Assises : quinze ans requis pour tentative d’assassinat
La cour d’assises du Var s’est retirée hier vers 19h30 pour délibérer sur le sort de Sylvia Martin et Fabrice Pietri, qui se sont affrontés dans une lutte sans merci pour la garde de leur fils
L’avocat général a requis quinze ans de réclusion criminelle hier, devant la cour d’assises du Var, contre Sylvia Martin, 32 ans, pour avoir tenté d’assassiner son ex-compagnon Fabrice Pietri, 44 ans, en l’égorgeant dans son lit la nuit du 8 juillet 2015 à son domicile de Draguignan. Estimant que la victime avait exercé sur son ex-compagne des violences graves, au-delà des nécessités de la légitime défense, l’avocat général a aussi requis que Fabrice Pietri soit également condamné à deux ans de prison, dont un an avec sursis et mise à l’épreuve.

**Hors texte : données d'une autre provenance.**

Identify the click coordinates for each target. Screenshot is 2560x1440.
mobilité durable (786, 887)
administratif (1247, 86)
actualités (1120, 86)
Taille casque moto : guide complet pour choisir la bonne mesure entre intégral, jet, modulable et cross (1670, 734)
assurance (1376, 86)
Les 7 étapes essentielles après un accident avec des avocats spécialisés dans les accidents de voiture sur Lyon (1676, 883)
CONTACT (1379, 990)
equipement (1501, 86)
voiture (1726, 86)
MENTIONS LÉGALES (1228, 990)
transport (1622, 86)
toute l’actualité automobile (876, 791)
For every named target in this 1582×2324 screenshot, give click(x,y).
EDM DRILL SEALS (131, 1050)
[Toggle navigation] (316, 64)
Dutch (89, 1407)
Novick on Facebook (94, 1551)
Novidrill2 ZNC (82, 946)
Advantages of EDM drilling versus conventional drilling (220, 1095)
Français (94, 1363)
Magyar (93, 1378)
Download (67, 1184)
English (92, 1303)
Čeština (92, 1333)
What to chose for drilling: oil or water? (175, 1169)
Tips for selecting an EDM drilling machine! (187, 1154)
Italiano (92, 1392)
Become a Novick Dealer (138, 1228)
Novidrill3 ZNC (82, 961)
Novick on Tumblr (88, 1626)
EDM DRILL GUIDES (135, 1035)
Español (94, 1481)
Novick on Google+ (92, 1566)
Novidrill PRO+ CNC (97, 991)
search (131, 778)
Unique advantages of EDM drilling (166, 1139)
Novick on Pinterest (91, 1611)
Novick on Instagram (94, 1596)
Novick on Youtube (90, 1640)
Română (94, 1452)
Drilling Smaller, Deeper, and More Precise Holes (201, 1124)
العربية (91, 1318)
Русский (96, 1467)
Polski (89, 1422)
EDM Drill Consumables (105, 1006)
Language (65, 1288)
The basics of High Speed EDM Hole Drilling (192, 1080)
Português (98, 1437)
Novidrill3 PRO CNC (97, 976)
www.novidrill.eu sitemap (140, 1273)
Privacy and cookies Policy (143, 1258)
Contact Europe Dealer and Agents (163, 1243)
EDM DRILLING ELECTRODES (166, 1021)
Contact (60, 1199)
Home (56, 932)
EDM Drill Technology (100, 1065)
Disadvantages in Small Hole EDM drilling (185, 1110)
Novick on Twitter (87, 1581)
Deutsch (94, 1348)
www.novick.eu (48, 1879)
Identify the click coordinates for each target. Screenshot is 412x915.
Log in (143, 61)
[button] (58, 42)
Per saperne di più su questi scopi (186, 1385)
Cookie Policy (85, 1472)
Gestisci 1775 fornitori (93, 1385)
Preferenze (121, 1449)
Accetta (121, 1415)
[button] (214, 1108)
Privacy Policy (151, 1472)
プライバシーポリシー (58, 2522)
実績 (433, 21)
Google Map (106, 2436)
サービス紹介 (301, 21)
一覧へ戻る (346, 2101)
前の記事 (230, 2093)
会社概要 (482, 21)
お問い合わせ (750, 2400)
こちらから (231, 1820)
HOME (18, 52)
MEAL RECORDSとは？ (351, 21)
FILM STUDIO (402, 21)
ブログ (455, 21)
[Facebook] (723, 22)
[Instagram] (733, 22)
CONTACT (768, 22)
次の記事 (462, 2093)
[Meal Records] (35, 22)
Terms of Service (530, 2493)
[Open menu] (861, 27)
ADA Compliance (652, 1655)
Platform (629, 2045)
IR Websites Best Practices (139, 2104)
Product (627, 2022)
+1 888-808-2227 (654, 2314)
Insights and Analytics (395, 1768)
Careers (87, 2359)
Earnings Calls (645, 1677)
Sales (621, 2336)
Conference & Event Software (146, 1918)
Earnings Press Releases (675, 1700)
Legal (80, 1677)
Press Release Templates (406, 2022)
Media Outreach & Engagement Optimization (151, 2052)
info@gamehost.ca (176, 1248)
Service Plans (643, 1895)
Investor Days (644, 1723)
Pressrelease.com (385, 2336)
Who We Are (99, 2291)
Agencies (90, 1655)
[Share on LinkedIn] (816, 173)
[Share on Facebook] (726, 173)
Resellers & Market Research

Un anxieux et une psychotique
Les derniers experts entendus par la cour, des psychologues, ont pour l’essentiel confirmé le sentiment qu’avaient eu les psychiatres sur les personnalités des accusés. Ils ont balayé l’idée que Fabrice Pietri, qui avait été présenté par Sylvia Martin comme ayant une double personnalité, soit atteint de troubles pathologiques. Donc pas de schizophrénie, ni de bipolarité, mais un tempérament anxieux. S’agissant de Sylvia Martin, ils ont noté une défaillance de l’estime de soi, qui la conduisait à ne jamais se sentir à la hauteur. Jusqu’à la naissance de son fils, où elle s’est idéalisée en mère absolue et s’est accaparée l’enfant. Ils ont conclu à une structure psychotique de la personnalité, rejoignant l’avis du psychiatre qui avait conclu à une altération de son discernement.
Lutte inégale
Dans sa démonstration, l’avocat général Caroline Collet s’est appuyée sur les éléments matériels de la scène de crime sur lesquels les deux accusés étaient d’accord, chacun en tirant toutefois une vérité différente. « La lutte était inégale, a-t-elle souligné. Fabrice Pietri est en caleçon et tee-shirt dans son lit, sans arme, et se réveille face à Sylvia Martin alerte, en tenue de combat, armée d’un couteau, et qui lui tranche la gorge. » Pour Mme Collet, la préméditation débutait cinq jours avant les faits, au moment où la justice avait décidé que la garde de l’enfant était confiée à son père. « Elle était dos au mur. C’était l’expédition de la dernière chance. Plutôt que d’abandonner son enfant, elle a fait en sorte de se débarrasser définitivement du père. » Sur les violences reprochées à Fabrice Pietri, l’avocat général estimait qu’il s’était «acharné désespérément à vivre, mais a dépassé le cadre d’une défense proportionnée». Elle a fixé la frontière au moment où, après avoir rendu Sylvia Martin inconsciente en lui cognant la tête sur l’escalier, il lui avait de plus cassé le bras gauche. « C’est ce geste qui le fait sortir de la légitime défense pour basculer dans la vengeance. »
Les défenses dos à dos
Aux intérêts de Fabrice Pietri, qu’elle a assisté dans son combat pour récupérer son fils, Me Marie-Pierre Rougé a dressé de Sylvia Martin le portrait d’une femme «à l’allure fragile, mais préparée physiquement et mentalement, et déterminée à ne pas ramener l’enfant à son père ». « Il a dû lui faire mal pour sauver sa vie», a complété Me Virginie Pin. Selon elle, Fabrice Pietri était toujours dans le temps de la légitime défense quand il a cassé le bras de Sylvia Martin. « Elle a été prise par le cou et elle a été obligée de réagir avec une arme, a plaidé Me Cyril Malgras pour Sylvia Martin. Les apparences sont trompeuses. Ce sont seulement des violences volontaires avec arme. » Me Jean-Marc Darrigade a plaidé sur le mobile qui avait animé Sylvia Martin, pour se rendre en pleine nuit au domicile de son ex, en costume de ninja. « Elle était en quête du Graal, d’une preuve de son appétence au cannabis, pour faire comprendre au juge des affaires familiales qu’il fallait prendre plus de précautions avant de lui confier la garde de l’enfant.»